**WORK INSTRUCTIONS:**
For the entries below, the result should be an exact transcription of the lines from the one with "Click the May label on time axis" up to and including the one with "Task: Select Sync", and only those.

**DATA FOR THIS EXERCISE:**

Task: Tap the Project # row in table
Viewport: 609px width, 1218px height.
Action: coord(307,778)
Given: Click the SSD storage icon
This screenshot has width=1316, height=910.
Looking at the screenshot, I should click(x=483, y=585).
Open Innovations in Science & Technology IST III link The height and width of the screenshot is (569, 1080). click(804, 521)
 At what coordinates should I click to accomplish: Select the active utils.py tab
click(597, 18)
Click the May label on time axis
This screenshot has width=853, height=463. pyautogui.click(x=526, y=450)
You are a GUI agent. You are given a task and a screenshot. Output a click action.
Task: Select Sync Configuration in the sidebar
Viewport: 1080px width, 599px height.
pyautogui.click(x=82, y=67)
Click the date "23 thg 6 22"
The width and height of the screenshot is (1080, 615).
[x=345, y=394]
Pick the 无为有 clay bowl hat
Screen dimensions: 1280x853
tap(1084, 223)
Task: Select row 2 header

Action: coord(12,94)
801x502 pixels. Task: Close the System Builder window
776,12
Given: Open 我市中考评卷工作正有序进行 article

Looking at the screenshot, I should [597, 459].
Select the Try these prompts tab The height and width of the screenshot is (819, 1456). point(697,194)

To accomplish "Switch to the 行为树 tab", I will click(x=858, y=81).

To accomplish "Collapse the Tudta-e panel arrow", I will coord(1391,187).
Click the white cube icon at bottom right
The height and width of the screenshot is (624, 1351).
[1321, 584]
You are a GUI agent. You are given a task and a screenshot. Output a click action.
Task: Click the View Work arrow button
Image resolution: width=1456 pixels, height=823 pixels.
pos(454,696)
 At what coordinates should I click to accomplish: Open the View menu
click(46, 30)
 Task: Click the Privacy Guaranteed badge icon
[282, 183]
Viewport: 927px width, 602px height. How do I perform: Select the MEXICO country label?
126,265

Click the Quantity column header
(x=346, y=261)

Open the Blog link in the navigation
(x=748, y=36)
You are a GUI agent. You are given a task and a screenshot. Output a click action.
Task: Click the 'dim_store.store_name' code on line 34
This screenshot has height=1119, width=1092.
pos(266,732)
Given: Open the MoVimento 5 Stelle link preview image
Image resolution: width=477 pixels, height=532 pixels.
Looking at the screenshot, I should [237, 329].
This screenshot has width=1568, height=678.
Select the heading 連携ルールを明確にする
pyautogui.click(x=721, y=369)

**REPLY TO THE TASK:**
Click the May label on time axis
This screenshot has width=853, height=463. pyautogui.click(x=526, y=450)
You are a GUI agent. You are given a task and a screenshot. Output a click action.
Task: Select Sync Configuration in the sidebar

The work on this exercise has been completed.